- [Aim of the task]
Give an exact copy of the line that has "Click the blue" and of every line below it, through the last, with nothing else.

- [Data extracted from a collection]
-- Opening Marker --

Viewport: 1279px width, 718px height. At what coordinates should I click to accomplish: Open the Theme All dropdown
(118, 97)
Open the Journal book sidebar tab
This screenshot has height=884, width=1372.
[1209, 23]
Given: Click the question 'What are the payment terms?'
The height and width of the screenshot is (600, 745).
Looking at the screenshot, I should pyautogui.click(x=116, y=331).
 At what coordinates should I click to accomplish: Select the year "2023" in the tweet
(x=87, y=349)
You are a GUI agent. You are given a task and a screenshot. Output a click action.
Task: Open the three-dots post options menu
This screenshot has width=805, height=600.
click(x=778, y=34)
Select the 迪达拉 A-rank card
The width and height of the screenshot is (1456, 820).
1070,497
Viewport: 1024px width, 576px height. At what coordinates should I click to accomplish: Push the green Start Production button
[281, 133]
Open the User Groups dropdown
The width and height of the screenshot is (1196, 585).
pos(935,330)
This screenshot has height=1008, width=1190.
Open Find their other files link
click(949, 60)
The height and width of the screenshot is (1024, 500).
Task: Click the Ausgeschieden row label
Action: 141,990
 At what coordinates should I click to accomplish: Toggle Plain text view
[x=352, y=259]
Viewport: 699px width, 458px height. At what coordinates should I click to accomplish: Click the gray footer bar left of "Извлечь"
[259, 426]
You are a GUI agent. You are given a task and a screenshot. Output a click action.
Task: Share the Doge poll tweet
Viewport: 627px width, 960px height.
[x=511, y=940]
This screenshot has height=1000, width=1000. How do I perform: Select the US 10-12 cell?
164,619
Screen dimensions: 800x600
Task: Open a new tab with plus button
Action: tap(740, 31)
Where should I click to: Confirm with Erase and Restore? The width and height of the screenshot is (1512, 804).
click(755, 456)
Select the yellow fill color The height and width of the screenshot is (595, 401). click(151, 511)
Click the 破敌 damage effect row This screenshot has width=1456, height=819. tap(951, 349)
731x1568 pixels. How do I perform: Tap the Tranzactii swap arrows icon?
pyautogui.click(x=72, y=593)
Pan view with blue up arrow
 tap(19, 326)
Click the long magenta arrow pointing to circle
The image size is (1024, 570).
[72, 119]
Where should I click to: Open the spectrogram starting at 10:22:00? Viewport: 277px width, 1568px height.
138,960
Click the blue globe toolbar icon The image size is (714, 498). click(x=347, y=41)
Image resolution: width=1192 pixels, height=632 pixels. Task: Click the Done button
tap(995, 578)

-- Closing Marker --

- [Answer to this problem]
Click the blue globe toolbar icon The image size is (714, 498). click(x=347, y=41)
Image resolution: width=1192 pixels, height=632 pixels. Task: Click the Done button
tap(995, 578)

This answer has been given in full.